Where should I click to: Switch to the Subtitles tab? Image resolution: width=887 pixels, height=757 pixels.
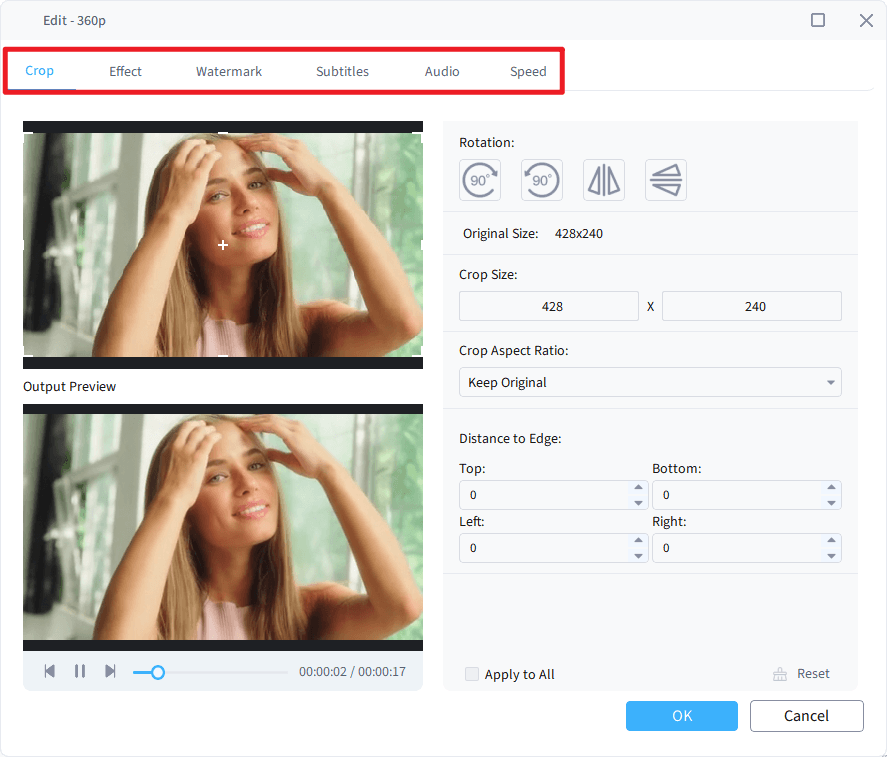pos(342,71)
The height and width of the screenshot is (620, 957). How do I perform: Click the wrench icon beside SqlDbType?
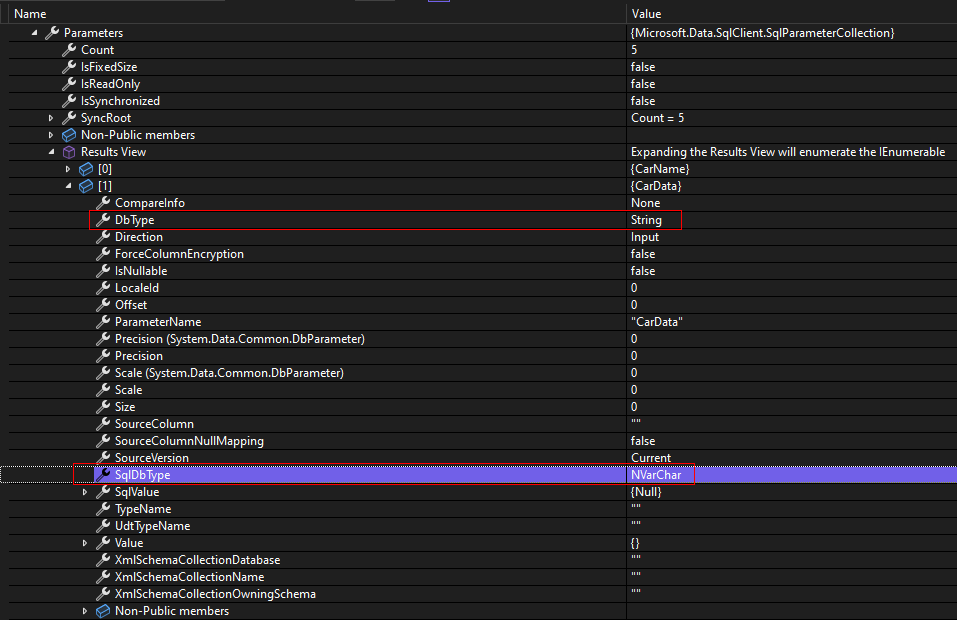click(102, 474)
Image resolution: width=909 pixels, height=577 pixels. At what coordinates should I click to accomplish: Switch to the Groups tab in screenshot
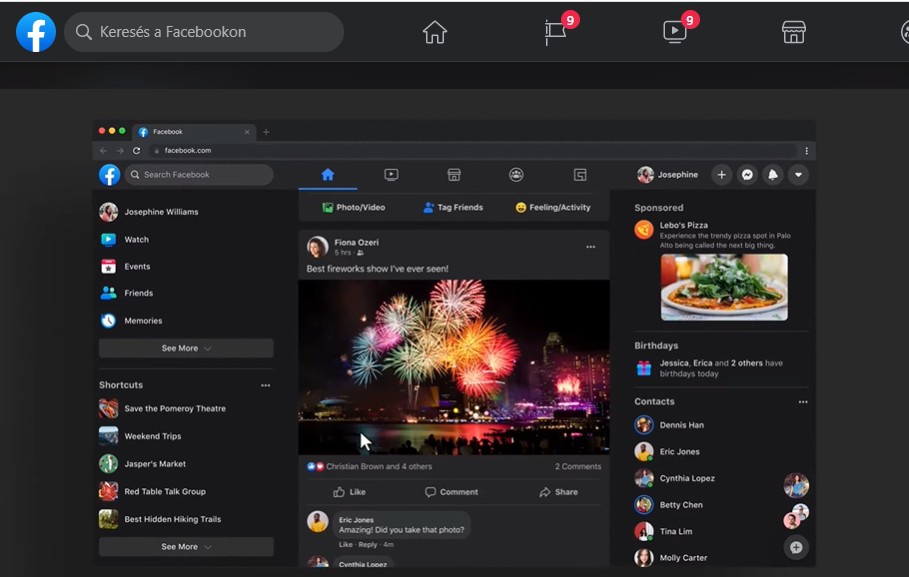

--

In repeating the lines above, keep the wording exact and leave every picture out.

Where should I click to: Switch to the Subtitles tab? Image resolution: width=887 pixels, height=757 pixels.
pos(342,71)
The height and width of the screenshot is (620, 957). How do I perform: Click the wrench icon beside SqlDbType?
click(102, 474)
Image resolution: width=909 pixels, height=577 pixels. At what coordinates should I click to accomplish: Switch to the Groups tab in screenshot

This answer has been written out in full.